Chan, K.-H., Petrychenko, V., Mueller, C., Maracci, C., Holtkamp, W., Wilson, D. N., et al. (2020). Mechanism of ribosome rescue by alternative ribosome-rescue factor B. Nature Communications, 11: 4106. doi:10.1038/s41467-020-17853-7.


Cite as: https://hdl.handle.net/21.11116/0000-0007-2B70-B
Abstract
Alternative ribosome-rescue factor B (ArfB) rescues ribosomes stalled on non-stop mRNAs by releasing the nascent polypeptide from the peptidyl-tRNA. By rapid kinetics we show that ArfB selects ribosomes stalled on short truncated mRNAs, rather than on longer mRNAs mimicking pausing on rare codon clusters. In combination with cryo-electron microscopy we dissect the multistep rescue pathway of ArfB, which first binds to ribosomes very rapidly regardless of the mRNA length. The selectivity for shorter mRNAs arises from the subsequent slow engagement step, as it requires longer mRNA to shift to enable ArfB binding.

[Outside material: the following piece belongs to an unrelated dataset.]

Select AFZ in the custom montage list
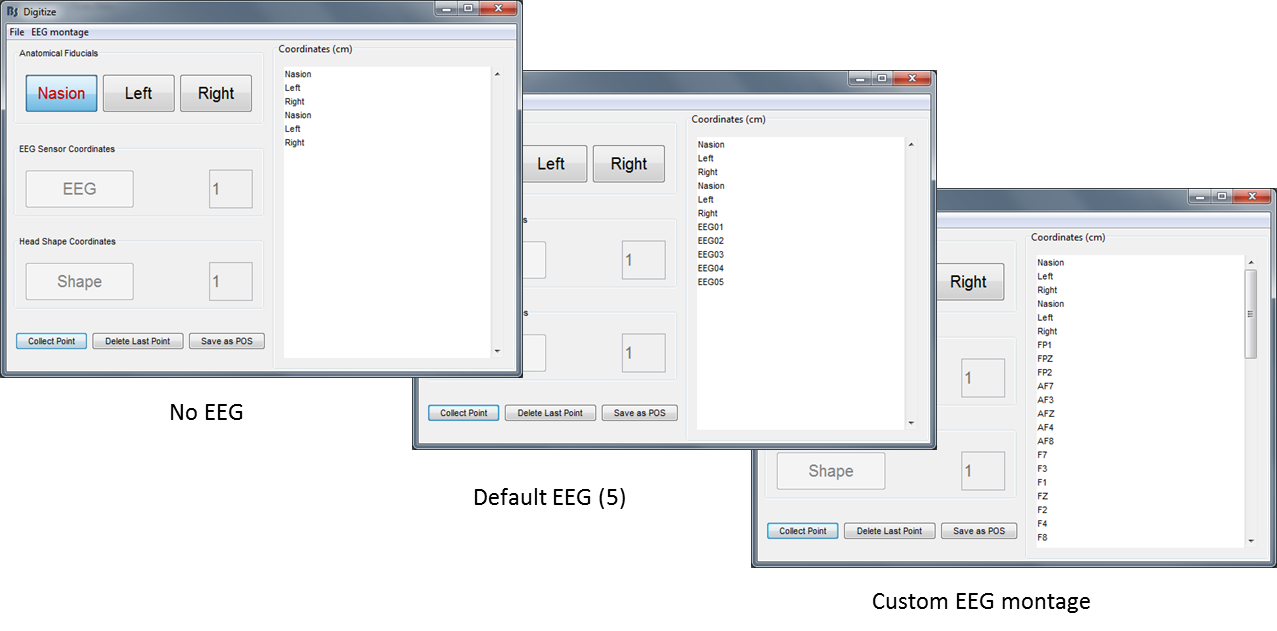The height and width of the screenshot is (631, 1277). pyautogui.click(x=1046, y=413)
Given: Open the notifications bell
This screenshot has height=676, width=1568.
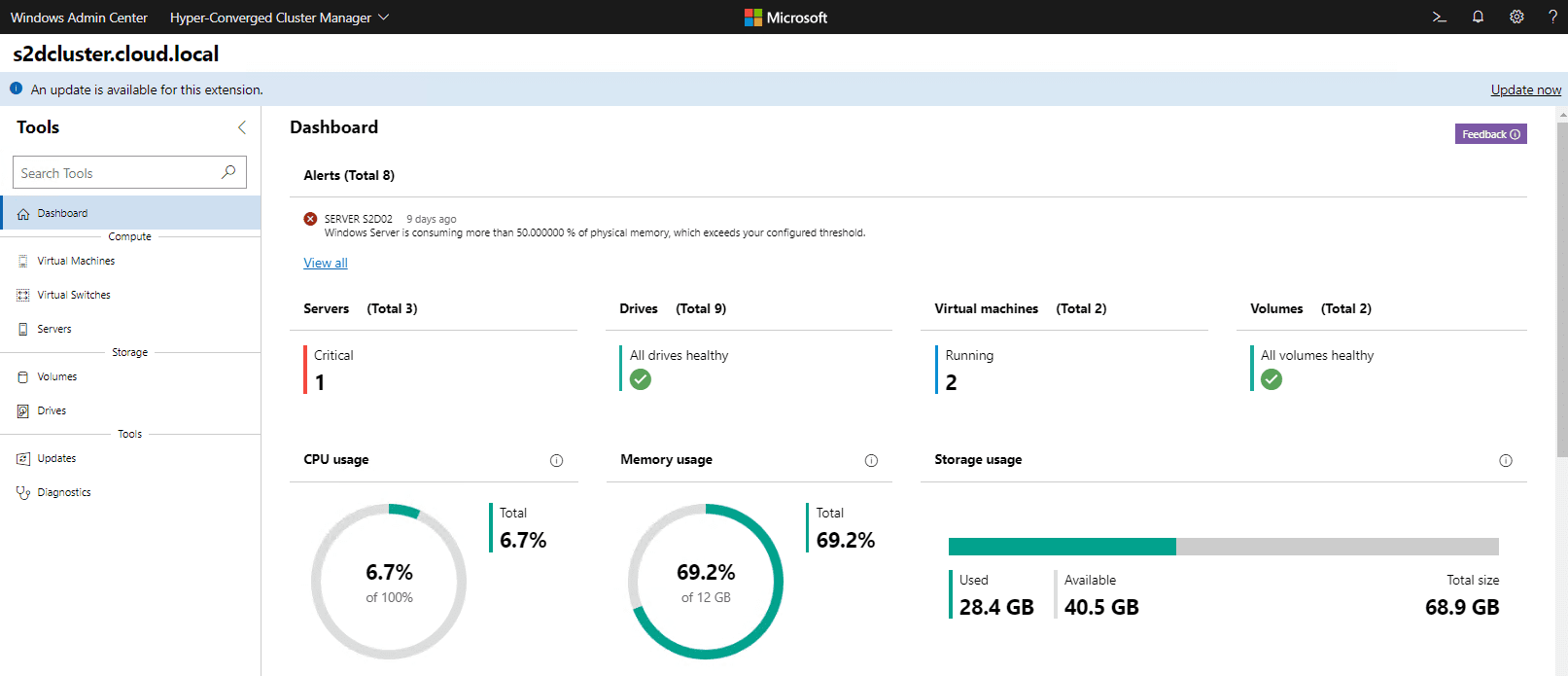Looking at the screenshot, I should tap(1478, 17).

Engagement results in specific interactions of the ArfB C-terminal domain with the mRNA entry channel, which activates peptidyl-tRNA hydrolysis by the N-terminal domain. These data reveal how protein dynamics translate into specificity of substrate recognition and provide insights into the action of a putative rescue factor in mitochondria.